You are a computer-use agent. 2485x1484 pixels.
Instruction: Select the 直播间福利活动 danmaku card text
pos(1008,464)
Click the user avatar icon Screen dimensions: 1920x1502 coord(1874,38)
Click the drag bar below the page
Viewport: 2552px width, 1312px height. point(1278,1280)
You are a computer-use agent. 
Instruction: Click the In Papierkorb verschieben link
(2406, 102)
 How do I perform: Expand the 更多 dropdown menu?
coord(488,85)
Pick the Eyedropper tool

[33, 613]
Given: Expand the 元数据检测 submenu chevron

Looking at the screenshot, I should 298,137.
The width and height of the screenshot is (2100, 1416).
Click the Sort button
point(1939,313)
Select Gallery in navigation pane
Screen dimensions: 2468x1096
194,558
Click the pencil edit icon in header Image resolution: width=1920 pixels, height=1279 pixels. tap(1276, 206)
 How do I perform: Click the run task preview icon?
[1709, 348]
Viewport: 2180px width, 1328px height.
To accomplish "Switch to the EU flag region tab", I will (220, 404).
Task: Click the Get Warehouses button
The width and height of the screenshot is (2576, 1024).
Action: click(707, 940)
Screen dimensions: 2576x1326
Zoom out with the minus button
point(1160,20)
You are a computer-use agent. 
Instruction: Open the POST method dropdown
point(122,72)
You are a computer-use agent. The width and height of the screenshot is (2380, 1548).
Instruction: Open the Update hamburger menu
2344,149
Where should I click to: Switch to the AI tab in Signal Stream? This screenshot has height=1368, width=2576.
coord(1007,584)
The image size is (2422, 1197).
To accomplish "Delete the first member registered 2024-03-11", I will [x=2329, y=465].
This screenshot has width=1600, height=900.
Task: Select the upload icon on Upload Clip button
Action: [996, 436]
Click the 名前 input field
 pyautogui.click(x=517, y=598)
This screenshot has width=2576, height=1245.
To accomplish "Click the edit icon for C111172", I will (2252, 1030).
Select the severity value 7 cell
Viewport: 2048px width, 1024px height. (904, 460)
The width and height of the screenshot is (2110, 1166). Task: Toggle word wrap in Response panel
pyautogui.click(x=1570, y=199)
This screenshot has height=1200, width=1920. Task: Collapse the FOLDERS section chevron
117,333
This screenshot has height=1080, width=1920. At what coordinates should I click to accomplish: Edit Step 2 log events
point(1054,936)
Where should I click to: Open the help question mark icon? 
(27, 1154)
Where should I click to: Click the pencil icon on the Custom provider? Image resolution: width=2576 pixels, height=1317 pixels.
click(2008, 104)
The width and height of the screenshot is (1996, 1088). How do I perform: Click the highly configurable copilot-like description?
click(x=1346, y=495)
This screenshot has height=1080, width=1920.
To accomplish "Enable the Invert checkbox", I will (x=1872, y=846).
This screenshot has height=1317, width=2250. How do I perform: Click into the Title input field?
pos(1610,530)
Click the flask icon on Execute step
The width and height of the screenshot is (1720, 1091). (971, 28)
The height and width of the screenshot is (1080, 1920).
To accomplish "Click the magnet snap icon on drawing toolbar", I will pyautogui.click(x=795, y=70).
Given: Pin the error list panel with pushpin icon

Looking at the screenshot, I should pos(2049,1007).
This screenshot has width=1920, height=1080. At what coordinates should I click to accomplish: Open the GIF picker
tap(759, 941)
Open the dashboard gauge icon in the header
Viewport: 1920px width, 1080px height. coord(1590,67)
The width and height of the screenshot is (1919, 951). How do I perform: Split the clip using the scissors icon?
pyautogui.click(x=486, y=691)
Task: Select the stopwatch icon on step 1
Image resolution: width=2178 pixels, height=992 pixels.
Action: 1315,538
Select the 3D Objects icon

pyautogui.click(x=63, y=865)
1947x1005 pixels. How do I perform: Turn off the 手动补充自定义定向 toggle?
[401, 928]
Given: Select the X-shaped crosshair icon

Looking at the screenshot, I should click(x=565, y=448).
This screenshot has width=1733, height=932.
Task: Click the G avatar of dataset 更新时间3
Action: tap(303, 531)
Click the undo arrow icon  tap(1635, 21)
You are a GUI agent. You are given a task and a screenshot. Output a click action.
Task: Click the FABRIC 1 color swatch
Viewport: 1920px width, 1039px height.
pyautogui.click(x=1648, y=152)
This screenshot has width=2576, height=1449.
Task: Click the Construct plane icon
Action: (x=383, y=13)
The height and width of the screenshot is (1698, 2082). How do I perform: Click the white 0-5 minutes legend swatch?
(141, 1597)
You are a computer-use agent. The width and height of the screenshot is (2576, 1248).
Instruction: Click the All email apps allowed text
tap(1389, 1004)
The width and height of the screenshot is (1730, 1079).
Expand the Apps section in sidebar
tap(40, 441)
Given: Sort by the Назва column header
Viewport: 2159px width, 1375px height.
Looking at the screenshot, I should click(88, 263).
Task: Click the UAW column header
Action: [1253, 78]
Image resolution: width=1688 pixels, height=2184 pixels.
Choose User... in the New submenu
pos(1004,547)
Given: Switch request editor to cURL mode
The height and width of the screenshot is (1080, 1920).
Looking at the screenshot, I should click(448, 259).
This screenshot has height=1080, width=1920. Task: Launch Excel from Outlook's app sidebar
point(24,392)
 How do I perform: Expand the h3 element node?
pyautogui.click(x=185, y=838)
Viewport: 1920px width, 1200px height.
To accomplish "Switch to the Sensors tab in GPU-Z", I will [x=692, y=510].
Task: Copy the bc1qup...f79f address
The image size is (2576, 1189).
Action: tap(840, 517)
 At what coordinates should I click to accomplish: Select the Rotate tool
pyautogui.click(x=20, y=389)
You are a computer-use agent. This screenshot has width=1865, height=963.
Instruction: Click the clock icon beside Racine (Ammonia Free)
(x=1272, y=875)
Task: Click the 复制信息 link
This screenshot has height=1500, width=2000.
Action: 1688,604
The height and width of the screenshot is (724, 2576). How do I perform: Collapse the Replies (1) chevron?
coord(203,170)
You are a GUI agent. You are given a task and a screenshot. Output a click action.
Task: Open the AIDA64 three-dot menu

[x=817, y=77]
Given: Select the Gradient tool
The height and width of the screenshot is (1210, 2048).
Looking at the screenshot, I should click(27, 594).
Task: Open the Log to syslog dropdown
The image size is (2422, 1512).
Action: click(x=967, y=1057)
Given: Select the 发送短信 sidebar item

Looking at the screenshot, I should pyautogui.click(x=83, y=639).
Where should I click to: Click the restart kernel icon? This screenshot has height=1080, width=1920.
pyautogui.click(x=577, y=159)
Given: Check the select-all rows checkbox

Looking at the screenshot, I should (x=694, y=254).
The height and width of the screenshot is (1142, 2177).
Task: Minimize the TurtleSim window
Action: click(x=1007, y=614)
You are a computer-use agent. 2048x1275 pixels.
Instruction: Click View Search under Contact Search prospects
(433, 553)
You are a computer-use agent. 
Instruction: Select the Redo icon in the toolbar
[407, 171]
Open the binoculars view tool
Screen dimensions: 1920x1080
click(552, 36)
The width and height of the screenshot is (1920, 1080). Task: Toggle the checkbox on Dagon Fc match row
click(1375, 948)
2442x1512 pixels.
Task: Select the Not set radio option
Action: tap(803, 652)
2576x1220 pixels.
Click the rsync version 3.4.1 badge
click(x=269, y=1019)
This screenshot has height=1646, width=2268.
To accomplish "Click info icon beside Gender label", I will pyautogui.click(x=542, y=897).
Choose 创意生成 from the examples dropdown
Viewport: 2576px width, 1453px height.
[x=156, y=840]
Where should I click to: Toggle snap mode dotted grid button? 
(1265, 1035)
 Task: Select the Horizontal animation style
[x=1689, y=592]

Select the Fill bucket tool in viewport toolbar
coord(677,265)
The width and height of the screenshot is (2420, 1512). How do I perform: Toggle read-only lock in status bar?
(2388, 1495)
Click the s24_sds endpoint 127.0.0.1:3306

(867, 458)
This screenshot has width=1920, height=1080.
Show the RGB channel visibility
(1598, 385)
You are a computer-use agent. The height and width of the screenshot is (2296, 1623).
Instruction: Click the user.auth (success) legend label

• **Exercise details**:
Would you output, from the records above, exactly the run of lines that starts at the line containing "Instruction: Click the clock" and ends at the line containing "Given: Select the Gradient tool", and only that run?

• **Response for this exercise**:
Instruction: Click the clock icon beside Racine (Ammonia Free)
(x=1272, y=875)
Task: Click the 复制信息 link
This screenshot has height=1500, width=2000.
Action: 1688,604
The height and width of the screenshot is (724, 2576). How do I perform: Collapse the Replies (1) chevron?
coord(203,170)
You are a GUI agent. You are given a task and a screenshot. Output a click action.
Task: Open the AIDA64 three-dot menu

[x=817, y=77]
Given: Select the Gradient tool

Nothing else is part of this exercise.